Cómo generar ingresos pasivos con máquinas de vending
💡 El Tip Rápido
Las máquinas expendedoras trabajan mientras tú duermes. Aprende cómo entrar en el negocio del vending: desde la elección del producto (snacks, café o parafarmacia) hasta la búsqueda de ubicaciones estratégicas. Descubre los costes de mantenimiento y el retorno de inversión real de este negocio físico.
El negocio de la conveniencia
El vending es uno de los ingresos pasivos más clásicos y robustos. Se basa en estar donde la gente tiene una necesidad inmediata (hambre, sed, olvido) y no hay un comercio abierto cerca. En 2026, el pago con tarjeta y móvil ha disparado las ventas de estas máquinas al eliminar la fricción de llevar monedas.
Tipos de máquinas rentables
- Snacks y Bebidas: Alta rotación pero margen ajustado. Ideal para centros deportivos o zonas de paso.
- Café: El mayor margen de beneficio por unidad vendida. Perfectas para oficinas o salas de espera.
- Vending Especializado: Máquinas de productos para mascotas en parques, parafarmacia 24h o incluso accesorios tecnológicos en estaciones.
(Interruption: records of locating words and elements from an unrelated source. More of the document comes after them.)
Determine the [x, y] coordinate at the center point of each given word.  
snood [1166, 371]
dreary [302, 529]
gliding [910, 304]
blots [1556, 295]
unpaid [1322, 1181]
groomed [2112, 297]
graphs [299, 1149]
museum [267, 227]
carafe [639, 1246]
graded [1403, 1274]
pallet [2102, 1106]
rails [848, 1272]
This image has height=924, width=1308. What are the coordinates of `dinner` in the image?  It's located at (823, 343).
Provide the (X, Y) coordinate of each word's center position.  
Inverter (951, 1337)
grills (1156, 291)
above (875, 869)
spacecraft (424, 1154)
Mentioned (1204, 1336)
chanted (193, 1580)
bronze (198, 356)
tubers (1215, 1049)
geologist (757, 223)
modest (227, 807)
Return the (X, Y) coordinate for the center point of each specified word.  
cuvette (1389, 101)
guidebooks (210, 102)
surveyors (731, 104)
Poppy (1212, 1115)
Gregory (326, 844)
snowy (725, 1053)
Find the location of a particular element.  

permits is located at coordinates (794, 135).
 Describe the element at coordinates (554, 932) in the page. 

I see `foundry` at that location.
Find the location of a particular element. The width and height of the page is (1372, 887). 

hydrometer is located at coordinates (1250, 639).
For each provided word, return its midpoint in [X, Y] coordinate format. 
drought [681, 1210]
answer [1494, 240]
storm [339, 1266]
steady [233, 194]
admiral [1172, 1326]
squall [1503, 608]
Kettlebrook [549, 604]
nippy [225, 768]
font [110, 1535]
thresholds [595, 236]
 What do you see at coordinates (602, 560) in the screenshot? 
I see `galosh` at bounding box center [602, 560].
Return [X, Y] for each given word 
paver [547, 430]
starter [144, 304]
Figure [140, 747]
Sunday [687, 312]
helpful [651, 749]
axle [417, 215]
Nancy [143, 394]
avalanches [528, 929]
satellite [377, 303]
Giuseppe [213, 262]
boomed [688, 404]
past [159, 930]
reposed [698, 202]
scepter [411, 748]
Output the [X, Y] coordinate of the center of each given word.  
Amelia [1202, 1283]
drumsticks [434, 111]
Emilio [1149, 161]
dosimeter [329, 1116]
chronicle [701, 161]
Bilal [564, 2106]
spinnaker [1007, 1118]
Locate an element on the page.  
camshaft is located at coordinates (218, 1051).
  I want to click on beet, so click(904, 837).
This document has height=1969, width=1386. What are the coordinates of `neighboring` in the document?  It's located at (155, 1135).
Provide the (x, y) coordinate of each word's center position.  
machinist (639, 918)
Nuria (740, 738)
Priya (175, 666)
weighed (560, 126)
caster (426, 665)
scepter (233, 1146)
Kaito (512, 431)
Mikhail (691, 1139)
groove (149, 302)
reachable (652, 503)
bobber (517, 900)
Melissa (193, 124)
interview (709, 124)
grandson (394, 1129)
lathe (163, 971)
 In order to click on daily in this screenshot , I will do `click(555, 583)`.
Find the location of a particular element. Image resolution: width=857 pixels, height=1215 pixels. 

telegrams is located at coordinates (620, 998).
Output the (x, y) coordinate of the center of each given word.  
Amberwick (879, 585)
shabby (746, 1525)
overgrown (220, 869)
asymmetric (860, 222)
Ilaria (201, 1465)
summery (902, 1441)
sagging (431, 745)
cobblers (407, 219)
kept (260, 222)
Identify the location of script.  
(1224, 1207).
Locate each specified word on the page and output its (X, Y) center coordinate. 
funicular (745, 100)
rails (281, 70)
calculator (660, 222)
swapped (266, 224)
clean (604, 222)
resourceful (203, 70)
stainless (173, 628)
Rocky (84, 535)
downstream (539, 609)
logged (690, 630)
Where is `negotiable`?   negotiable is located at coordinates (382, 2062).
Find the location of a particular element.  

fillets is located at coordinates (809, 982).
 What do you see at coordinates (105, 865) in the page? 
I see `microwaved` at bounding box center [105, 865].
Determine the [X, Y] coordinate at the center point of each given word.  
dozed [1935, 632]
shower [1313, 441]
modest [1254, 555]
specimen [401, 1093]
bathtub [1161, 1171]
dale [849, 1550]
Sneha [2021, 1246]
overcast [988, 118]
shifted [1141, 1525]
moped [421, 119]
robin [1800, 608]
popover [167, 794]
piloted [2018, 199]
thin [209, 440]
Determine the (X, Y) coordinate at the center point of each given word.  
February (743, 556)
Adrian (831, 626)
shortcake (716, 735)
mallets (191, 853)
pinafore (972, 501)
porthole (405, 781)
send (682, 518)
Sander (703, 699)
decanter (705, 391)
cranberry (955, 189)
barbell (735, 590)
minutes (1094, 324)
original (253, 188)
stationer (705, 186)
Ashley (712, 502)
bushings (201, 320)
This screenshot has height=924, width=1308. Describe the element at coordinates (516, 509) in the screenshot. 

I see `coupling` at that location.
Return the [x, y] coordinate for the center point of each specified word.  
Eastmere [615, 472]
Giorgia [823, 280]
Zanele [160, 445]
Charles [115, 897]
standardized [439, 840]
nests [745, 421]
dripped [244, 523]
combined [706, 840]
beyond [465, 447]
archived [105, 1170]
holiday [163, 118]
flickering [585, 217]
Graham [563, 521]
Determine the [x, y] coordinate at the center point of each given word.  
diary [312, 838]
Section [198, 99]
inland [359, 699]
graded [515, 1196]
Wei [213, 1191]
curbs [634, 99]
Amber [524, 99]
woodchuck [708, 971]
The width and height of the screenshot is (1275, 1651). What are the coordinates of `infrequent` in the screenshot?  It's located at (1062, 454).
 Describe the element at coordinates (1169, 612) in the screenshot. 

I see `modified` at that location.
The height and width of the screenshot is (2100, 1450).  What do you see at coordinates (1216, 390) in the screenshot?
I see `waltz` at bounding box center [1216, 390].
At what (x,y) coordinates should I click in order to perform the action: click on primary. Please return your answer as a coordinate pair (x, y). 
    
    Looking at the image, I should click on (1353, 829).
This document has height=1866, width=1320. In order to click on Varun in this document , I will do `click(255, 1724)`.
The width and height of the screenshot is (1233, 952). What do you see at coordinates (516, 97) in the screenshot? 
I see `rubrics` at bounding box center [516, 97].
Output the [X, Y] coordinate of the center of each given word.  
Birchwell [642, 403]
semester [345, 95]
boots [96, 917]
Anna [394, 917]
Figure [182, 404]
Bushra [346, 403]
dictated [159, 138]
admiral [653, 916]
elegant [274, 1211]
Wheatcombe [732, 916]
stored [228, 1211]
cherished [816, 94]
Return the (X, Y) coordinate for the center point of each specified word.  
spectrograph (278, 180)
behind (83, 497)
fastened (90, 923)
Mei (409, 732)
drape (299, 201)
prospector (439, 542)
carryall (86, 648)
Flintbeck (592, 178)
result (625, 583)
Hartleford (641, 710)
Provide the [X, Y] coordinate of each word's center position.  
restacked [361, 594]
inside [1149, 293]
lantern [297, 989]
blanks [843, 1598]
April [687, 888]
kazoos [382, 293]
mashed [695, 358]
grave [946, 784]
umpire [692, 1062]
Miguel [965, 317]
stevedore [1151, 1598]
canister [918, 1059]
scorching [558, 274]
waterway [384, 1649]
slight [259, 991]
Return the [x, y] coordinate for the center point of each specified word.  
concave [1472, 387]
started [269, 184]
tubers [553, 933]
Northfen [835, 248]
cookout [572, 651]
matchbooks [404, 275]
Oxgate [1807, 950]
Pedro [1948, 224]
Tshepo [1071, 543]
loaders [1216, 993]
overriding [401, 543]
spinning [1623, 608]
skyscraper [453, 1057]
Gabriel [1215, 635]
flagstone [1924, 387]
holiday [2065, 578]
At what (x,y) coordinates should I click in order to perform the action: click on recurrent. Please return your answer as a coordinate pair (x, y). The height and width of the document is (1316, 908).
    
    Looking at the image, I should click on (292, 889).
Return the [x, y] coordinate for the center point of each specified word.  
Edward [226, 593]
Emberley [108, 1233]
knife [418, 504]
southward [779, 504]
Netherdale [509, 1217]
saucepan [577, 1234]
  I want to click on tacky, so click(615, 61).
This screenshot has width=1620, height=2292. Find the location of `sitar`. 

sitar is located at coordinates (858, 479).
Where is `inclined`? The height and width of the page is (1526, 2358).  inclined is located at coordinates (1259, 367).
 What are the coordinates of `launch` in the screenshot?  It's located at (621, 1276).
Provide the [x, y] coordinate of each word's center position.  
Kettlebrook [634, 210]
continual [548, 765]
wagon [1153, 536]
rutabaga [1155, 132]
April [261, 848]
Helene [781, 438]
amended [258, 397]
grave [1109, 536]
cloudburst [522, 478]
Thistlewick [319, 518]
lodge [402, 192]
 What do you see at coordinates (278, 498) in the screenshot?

El factor crítico: La Ubicación
El éxito en el vending no depende del producto, sino de la localización. Necesitas un flujo constante de personas "atrapadas": salas de espera de hospitales, lavanderías de autoservicio, entradas de fábricas o edificios de oficinas. Debes negociar un alquiler del espacio o una comisión sobre ventas con el dueño del local.
Costes y Mantenimiento
Debes prever el coste de la máquina (entre 2.000 € y 6.000 € nueva), el consumo eléctrico y el tiempo de reposición de stock. No es 100% pasivo: alguien tiene que rellenar la máquina y limpiarla, aunque puedes externalizar esta tarea cuando tengas una flota mayor.
📊 Ejemplo Práctico
Compras una máquina de café de segunda mano por 2.500 € y la instalas en una zona de oficinas pequeñas. Vendes cada café a 1,20 € (coste del producto: 0,15 €). Si vendes 30 cafés al día (un número modesto para una oficina), ingresas 36 € diarios. Tras costes de producto y luz, te quedan unos 30 € netos al día. En un mes de 22 días laborables, ganas 660 €. En menos de 4 meses has recuperado la inversión inicial y a partir de ahí tienes un sueldo extra recurrente dedicando solo 2 horas a la semana para reponer granos y leche.